Mike Masnick at TechDirt links to a Wired story by Paige Wiliams. Williams is a journalist who published a lengthy article using the “Radiohead model”—placing it on her website and inviting donations—after the New York Times decided it did not want to publish the article itself.
The Wired story suggests that it may be possible to self-publish articles and earn back the expenses that went into writing them, if you properly leverage social networks to call them to enough peoples’ attention—but the thing that really interested me was the self-published article the Wired story was about.
That article is a fascinating biography of a home-schooled woman (pictured above) who wrote a book called Possum Living: How to Live Well Without a Job and With (Almost) No Money at the age of 18 under the pseudonym of Dolly Freed, then went on to become a rocket scientist and help investigate the Challenger disaster. (The book is available on Kindle for $9.32, and as a PDF e-book at A1Books.com for $9.11.)
The article talks about how Dolly and her father grew up to be frugal, and she wrote the book on their techniques thinking they might help people who wanted to live on little money. Later, she went to college at Drexel, participating in a NASA co-op program.

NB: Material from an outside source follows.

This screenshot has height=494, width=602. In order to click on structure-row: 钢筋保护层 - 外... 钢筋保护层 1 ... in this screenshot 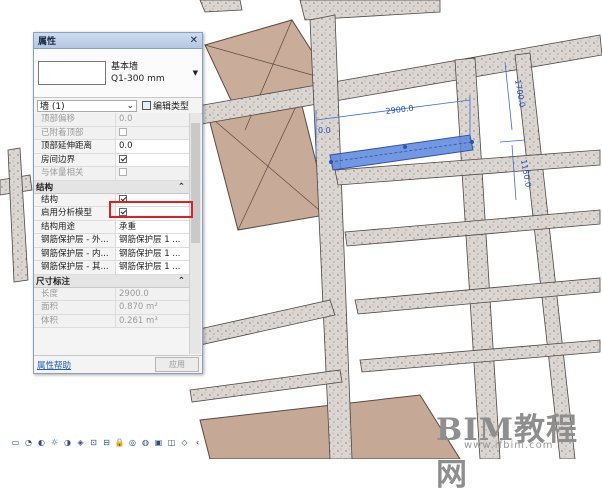, I will do `click(112, 241)`.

“By then I had learned not to say too much about my possum living days,” she says. “Starting a conversation with things like ‘Have you ever watched a flock of geese sleep at night?’ or ‘You know how when you go spearfishing for spawning suckers … ’ or ‘Even though I’ve had road-killed dog and it was very good, I wouldn’t kill a dog just to eat it’ just makes people stare at you,” she says. “Don’t try these openers yourself—trust me it’s a mistake.”

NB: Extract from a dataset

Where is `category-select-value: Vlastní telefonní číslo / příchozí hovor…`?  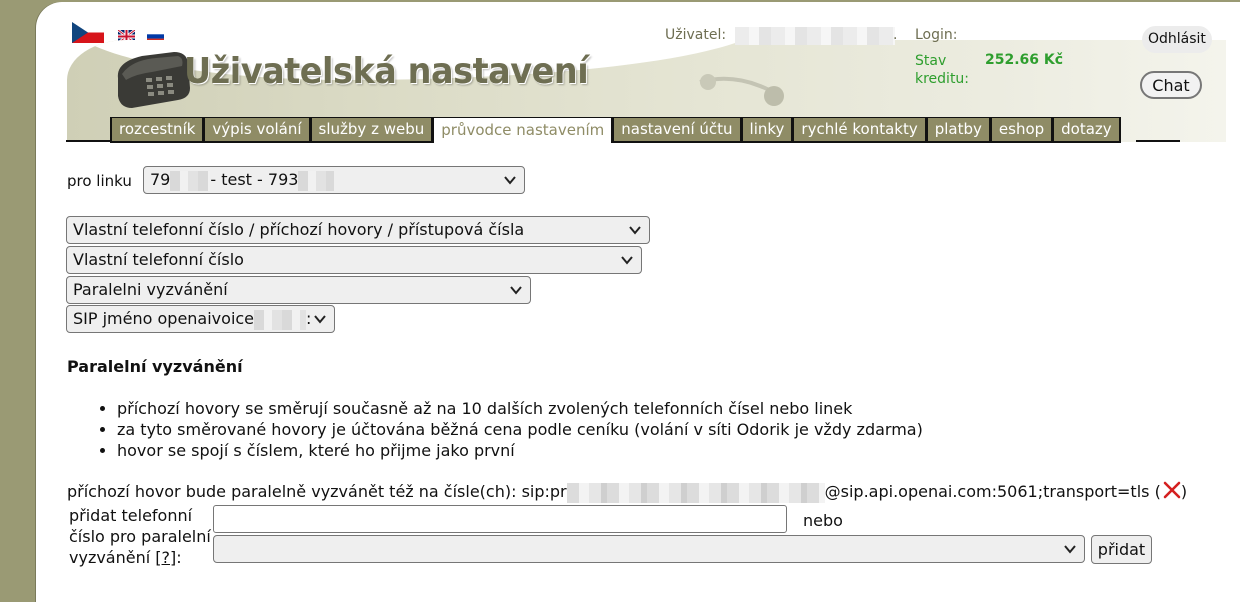
category-select-value: Vlastní telefonní číslo / příchozí hovor… is located at coordinates (299, 230).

After graduating, she worked for NASA in materials testing, and she helped investigate the causes of the Challenger explosion in 1986. Subsequently, she left NASA to earn a master’s degree and work as a naturalist, and is today well-known in some parts of Texas by her real name as a natural and environmental educator.
The Wired article makes some interesting points about the future of social journalism, and publishing in established papers versus on the web:
On the radio the other day I inadvertently sounded a sort of bone-headed death knell for long-form magazine narrative. The truth is, the question of narrative, and the future of narrative, and the interplay between print and web as regards the future of narrative, are a lot more nuanced than the typical sound byte allows. Narrative isn’t going anywhere.
But even without that, the article about Dolly Freed is well worth reading, as she is a remarkably interesting character.
I might just have to hunt up a copy of that book.